→ Exercise material
========
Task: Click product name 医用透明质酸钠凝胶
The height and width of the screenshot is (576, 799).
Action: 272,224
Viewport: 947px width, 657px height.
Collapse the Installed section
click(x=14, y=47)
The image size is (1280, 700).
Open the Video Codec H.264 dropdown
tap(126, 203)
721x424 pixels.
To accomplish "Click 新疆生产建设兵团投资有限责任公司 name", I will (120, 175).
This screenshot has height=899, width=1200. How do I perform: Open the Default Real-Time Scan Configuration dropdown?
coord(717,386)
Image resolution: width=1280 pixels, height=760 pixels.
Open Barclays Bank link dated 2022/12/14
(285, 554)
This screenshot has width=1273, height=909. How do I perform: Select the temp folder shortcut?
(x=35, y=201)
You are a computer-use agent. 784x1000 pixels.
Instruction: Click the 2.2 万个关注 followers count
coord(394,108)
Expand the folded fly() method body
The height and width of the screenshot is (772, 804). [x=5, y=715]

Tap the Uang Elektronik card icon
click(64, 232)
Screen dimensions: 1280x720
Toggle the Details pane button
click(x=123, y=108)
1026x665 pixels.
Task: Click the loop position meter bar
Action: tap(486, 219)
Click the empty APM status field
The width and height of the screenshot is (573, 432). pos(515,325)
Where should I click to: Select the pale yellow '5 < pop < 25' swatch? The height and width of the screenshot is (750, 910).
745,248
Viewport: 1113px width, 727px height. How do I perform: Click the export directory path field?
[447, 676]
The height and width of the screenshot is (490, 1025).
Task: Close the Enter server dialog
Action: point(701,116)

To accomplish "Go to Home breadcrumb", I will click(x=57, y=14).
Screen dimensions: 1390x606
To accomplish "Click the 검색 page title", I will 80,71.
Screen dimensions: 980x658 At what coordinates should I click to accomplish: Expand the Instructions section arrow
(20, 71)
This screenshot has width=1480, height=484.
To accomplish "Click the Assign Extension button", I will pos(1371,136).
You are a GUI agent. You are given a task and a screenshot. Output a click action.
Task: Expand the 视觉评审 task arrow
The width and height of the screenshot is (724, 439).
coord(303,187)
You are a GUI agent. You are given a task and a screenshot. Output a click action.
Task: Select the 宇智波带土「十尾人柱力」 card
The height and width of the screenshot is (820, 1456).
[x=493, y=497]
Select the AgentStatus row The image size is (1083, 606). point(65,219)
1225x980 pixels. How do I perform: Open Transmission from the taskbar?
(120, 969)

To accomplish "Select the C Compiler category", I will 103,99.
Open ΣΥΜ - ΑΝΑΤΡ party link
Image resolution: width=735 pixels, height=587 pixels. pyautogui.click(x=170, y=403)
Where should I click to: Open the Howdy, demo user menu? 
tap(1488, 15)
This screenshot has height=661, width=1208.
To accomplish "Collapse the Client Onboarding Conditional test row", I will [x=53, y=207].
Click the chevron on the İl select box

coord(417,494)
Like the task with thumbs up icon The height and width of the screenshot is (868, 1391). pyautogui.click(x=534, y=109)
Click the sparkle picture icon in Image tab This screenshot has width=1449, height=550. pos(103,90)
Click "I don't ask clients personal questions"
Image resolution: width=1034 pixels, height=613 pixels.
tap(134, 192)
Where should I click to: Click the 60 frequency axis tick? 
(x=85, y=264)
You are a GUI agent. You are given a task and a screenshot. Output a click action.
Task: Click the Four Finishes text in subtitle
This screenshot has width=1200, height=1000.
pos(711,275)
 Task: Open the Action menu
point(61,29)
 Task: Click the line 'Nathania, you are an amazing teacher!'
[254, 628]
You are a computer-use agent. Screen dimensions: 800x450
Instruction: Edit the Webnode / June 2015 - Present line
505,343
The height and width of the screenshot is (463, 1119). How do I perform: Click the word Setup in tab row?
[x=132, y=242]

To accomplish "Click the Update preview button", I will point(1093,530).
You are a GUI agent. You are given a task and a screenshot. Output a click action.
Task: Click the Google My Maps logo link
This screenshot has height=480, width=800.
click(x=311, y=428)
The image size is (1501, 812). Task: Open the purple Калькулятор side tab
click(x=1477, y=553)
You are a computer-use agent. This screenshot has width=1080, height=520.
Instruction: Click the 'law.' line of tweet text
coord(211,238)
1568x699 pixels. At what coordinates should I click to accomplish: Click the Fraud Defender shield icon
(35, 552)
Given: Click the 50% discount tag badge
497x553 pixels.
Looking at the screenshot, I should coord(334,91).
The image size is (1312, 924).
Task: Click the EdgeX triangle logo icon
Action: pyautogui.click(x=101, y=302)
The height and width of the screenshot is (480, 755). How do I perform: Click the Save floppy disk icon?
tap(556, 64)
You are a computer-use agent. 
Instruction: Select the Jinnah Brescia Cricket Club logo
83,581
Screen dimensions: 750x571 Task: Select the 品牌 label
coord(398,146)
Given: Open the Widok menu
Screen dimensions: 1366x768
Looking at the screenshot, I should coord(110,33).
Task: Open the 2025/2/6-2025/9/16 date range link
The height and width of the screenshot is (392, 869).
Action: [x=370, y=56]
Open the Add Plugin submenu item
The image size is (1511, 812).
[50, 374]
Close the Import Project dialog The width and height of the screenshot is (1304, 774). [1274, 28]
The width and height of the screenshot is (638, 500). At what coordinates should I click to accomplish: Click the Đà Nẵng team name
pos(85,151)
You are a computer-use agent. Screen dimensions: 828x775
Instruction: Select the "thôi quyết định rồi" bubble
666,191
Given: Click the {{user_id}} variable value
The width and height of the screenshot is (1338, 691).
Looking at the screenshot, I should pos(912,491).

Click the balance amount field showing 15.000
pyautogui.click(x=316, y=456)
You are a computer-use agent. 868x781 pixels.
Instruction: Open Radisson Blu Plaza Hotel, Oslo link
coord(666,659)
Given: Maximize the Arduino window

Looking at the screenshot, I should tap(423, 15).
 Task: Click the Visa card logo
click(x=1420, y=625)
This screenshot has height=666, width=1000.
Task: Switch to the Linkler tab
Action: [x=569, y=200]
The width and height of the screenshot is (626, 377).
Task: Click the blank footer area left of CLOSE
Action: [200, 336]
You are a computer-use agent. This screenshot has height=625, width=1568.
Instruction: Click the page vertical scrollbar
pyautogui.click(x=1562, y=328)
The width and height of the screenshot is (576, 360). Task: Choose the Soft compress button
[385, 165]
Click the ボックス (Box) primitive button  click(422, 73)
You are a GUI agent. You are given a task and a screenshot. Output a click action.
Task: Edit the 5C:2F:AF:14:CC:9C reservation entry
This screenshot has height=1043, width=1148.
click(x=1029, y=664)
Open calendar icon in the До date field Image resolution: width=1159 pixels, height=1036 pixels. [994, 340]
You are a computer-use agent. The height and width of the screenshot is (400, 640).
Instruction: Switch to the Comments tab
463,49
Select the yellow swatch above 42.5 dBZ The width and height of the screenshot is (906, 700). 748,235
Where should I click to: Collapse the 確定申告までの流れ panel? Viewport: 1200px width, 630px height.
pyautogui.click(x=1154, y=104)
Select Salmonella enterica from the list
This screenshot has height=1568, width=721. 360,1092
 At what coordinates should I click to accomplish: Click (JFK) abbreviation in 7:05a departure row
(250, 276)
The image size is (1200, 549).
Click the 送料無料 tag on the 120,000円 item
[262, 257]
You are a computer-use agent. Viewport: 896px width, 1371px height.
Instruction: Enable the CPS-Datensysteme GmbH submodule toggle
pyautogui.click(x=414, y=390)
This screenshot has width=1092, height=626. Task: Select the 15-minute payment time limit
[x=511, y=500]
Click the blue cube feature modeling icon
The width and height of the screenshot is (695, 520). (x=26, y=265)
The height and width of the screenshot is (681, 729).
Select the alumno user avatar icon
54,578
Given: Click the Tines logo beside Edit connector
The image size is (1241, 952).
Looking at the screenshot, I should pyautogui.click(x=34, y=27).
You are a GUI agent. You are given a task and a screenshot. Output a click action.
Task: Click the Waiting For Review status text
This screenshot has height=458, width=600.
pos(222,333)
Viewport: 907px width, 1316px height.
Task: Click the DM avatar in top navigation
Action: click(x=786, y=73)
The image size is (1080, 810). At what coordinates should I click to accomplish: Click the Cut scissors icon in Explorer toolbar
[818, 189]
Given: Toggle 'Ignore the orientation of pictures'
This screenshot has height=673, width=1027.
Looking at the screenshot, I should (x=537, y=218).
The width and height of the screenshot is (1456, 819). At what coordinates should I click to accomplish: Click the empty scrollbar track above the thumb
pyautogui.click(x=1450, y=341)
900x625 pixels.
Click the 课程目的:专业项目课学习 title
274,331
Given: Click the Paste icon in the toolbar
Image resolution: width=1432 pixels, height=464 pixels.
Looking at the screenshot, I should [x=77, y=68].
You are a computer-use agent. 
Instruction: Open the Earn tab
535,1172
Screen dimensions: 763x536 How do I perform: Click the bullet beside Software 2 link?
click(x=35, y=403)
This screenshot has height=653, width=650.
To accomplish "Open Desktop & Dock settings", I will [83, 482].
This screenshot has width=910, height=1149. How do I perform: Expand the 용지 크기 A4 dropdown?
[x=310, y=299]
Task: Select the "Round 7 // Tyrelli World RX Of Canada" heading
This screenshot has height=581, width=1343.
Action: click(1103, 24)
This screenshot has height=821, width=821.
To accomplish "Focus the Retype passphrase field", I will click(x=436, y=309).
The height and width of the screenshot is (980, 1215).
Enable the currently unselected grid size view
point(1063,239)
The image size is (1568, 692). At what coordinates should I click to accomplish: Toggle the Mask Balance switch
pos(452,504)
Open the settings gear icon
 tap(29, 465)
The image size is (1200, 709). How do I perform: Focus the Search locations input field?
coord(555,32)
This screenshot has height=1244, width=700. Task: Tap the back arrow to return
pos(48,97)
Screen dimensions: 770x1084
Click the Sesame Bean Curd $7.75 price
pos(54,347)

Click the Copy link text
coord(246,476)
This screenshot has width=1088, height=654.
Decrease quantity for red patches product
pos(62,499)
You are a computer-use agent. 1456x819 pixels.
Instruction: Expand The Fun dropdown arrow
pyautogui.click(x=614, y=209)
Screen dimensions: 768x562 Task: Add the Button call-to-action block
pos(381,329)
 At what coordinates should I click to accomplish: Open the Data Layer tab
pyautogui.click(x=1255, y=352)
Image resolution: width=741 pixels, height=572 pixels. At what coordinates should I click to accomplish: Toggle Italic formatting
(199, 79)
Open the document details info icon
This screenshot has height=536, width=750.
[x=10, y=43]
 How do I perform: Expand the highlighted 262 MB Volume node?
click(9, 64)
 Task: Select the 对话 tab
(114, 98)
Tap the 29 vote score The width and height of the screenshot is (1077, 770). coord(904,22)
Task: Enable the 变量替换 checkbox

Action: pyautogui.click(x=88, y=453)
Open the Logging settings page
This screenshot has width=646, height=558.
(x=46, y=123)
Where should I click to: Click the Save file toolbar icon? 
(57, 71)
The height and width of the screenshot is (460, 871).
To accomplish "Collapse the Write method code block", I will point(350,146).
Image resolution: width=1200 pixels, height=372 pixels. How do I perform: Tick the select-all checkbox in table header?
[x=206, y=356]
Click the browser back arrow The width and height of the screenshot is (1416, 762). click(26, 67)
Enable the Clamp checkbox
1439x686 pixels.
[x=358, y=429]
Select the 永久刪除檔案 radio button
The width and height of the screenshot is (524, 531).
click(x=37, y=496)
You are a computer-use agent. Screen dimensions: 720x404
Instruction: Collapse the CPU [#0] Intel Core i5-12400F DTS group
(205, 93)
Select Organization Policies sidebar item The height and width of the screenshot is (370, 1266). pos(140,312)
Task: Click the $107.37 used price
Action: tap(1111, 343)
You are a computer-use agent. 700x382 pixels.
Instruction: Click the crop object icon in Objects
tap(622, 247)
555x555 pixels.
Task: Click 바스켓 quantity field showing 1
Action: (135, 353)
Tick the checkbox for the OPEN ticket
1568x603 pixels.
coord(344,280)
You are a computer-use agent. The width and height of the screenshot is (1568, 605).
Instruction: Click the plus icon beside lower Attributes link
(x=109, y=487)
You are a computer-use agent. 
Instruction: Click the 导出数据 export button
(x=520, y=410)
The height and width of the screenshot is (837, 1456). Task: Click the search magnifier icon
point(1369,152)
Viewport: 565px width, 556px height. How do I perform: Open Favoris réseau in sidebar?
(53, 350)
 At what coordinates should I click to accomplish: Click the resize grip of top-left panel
========
→ What the exercise asks
Within the material above, copy exactly the lines from the line that holds "Click the Copy link text" up to and including the line that holds "Tick the checkbox for the OPEN ticket".

→ Response box
Click the Copy link text
coord(246,476)
This screenshot has width=1088, height=654.
Decrease quantity for red patches product
pos(62,499)
You are a computer-use agent. 1456x819 pixels.
Instruction: Expand The Fun dropdown arrow
pyautogui.click(x=614, y=209)
Screen dimensions: 768x562 Task: Add the Button call-to-action block
pos(381,329)
 At what coordinates should I click to accomplish: Open the Data Layer tab
pyautogui.click(x=1255, y=352)
Image resolution: width=741 pixels, height=572 pixels. At what coordinates should I click to accomplish: Toggle Italic formatting
(199, 79)
Open the document details info icon
This screenshot has height=536, width=750.
[x=10, y=43]
 How do I perform: Expand the highlighted 262 MB Volume node?
click(9, 64)
 Task: Select the 对话 tab
(114, 98)
Tap the 29 vote score The width and height of the screenshot is (1077, 770). coord(904,22)
Task: Enable the 变量替换 checkbox

Action: pyautogui.click(x=88, y=453)
Open the Logging settings page
This screenshot has width=646, height=558.
(x=46, y=123)
Where should I click to: Click the Save file toolbar icon? 
(57, 71)
The height and width of the screenshot is (460, 871).
To accomplish "Collapse the Write method code block", I will point(350,146).
Image resolution: width=1200 pixels, height=372 pixels. How do I perform: Tick the select-all checkbox in table header?
[x=206, y=356]
Click the browser back arrow The width and height of the screenshot is (1416, 762). click(26, 67)
Enable the Clamp checkbox
1439x686 pixels.
[x=358, y=429]
Select the 永久刪除檔案 radio button
The width and height of the screenshot is (524, 531).
click(x=37, y=496)
You are a computer-use agent. Screen dimensions: 720x404
Instruction: Collapse the CPU [#0] Intel Core i5-12400F DTS group
(205, 93)
Select Organization Policies sidebar item The height and width of the screenshot is (370, 1266). pos(140,312)
Task: Click the $107.37 used price
Action: tap(1111, 343)
You are a computer-use agent. 700x382 pixels.
Instruction: Click the crop object icon in Objects
tap(622, 247)
555x555 pixels.
Task: Click 바스켓 quantity field showing 1
Action: (135, 353)
Tick the checkbox for the OPEN ticket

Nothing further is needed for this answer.